_HOW TO COMPLETE THIS TASK_: Transcribe every line from the one containing "Task: Click the United States flag icon" to the end of the listing, exactly as written, and leave out the pictures.
[Start of Attachment]
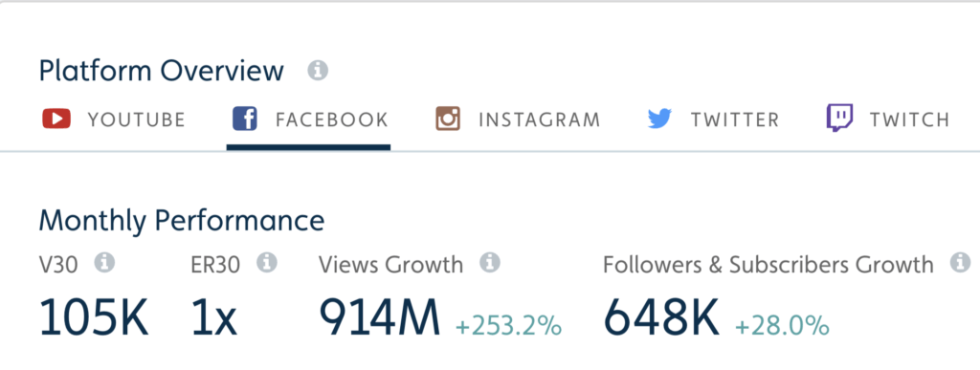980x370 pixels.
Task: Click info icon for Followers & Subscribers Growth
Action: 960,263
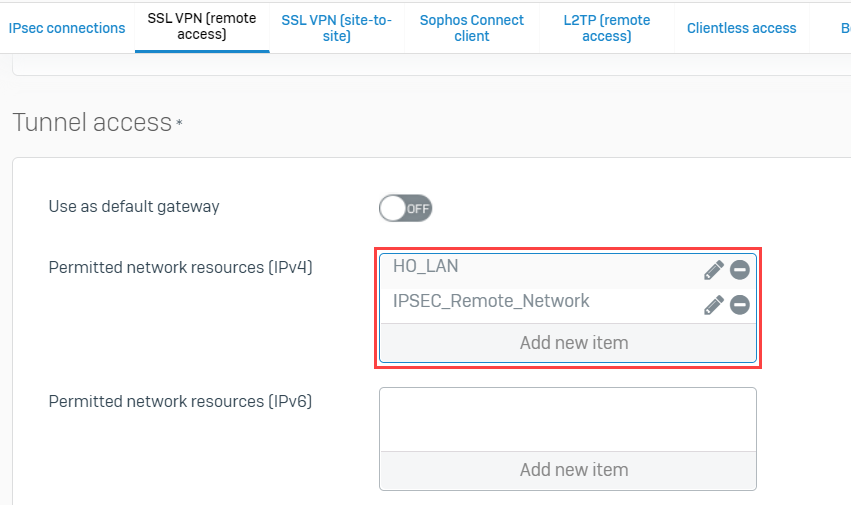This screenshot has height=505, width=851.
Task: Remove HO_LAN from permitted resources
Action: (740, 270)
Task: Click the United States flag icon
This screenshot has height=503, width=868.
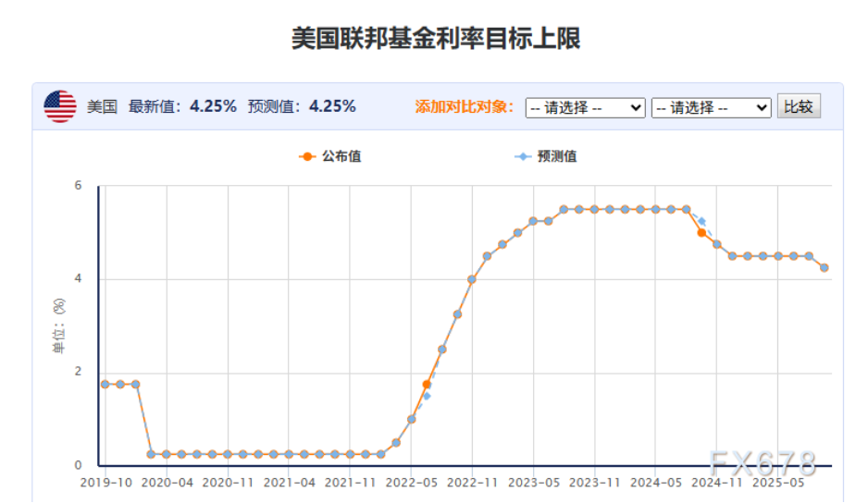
[End of Attachment]
_PROBLEM SOLUTION_:
Task: Click the United States flag icon
This screenshot has height=503, width=868.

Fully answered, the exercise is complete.